Closed azizka closed 6 years ago
Thanks @azizka. We will discuss this and get back to you.
hi @azizka - nice to see you here.
As I probably mentioned to you in Stockholm, we do have a overlap policy where we try not to have packages that overlap too much. But here I think we might be okay. What do you think are the areas of overlap for the two packages? Maybe we can just avoid overlapping functionality.
Hi @sckott & @karthik , thanks!
I dug into both packages, after all the overlap seems rather small. See below for a by-function comparison table with scrubr from CRAN (please correct it if I missed something).
In two sentence: The aim of both packages is identical -- to improve quality of occurrence records from large databases, beyond that there is actually little overlap.
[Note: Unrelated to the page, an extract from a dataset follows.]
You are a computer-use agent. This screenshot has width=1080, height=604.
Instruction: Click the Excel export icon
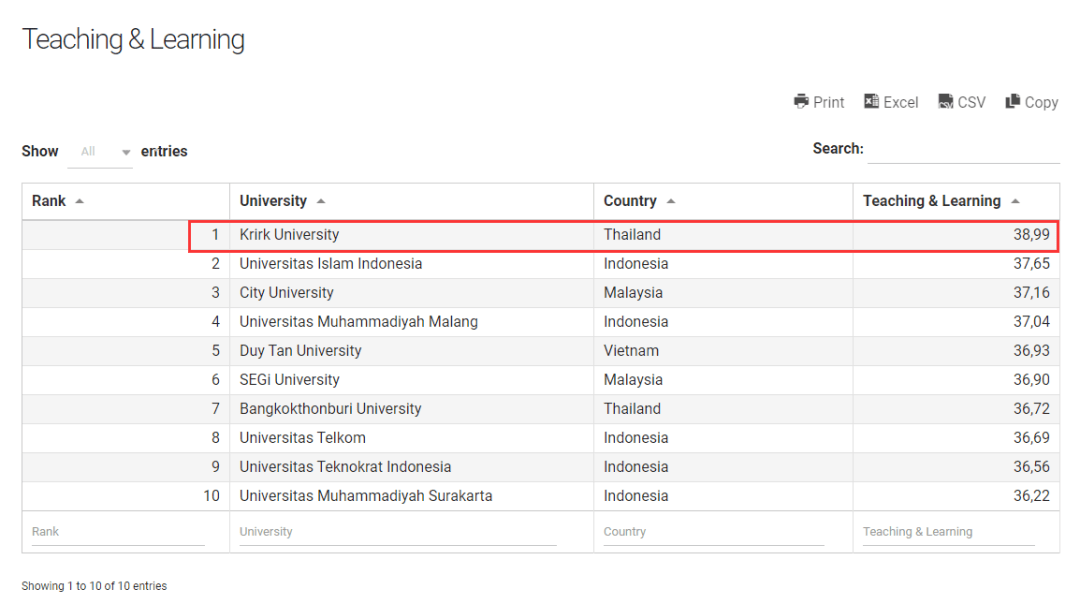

Few basic functionalities are virtually identical, beyond that scrubr includes date- and taxonomic cleaning, while CoordinateCleaner includes many unique feature for coordinates and fossils, and enables custom gazetteers and custom precision for the match with political centroids and capitals.
Sorry for the slow reply, I was out of office.
Functionality | CoordinateCleaner1.0-7 | scrubr 0.1.1 | Percent overlap |
---|---|---|---|
Missing coordinates | cc_val | coord_incomplete | 100% |
Coordinates outside CRS | cc_val | coord_impossible | 100% |
Duplicated records | cc_dupl | dedup | The aim is identical, methods differ |
0/0 coordinates | cc_zero | coord_unlikely | 100% |
Identical lon/lat | cc_equ | - | 0% |
Country capitals | cc_cap | - | 0% |
Political unit centroids | cc_cen | "not ready yet" | 0% |
Coordinates in-congruent with additional location information | cc_count | coord_within | 100% |
Coordinates assigned to GBIF headquaters | cc_gbif | - | 0% |
Coordinates assigned to the location of biodiversity institutions | cc_inst | - | 0% |
Spatial outliers | cc_outl | - | 0% |
Coordinates within the ocean | cc_sea | - | 0% |
Coordinates in urban area | cc_urb | - | 0% |
Coordinate conversion error | dc_ddmm | - | 0% |
Rounded coordinates/rasterized collection | dc_round | - | 0% |
Fossils: invalid age range | tc_equal | - | 0% |
Fossils: excessive age range | tc_range | - | 0% |
Fossils: temporal outlier | tc_outl | - | 0% |
Fossils: PyRate interface | WritePyrate | - | 0% |
Wrapper functions to run all test | CleanCoordinates, CleanCoordinatesDS, CleanCoordiantesFOS | - | 0% |
Database of biodiversity institutions | institutions | - | 0% |
Taxonomic cleaning | - | tax_no_epithet | 0% |
Missing date | - | date_missing | 0% |
Add date | - | date_create | 0% |
Date format | - | date_standardize | 0% |
thanks for this @azizka - Sorry about delay in responding. We agree that the overlap isn't sufficient to warrant concern. We'd like you to submit the package for review. Open a new issue and fill out the issue template you'll see.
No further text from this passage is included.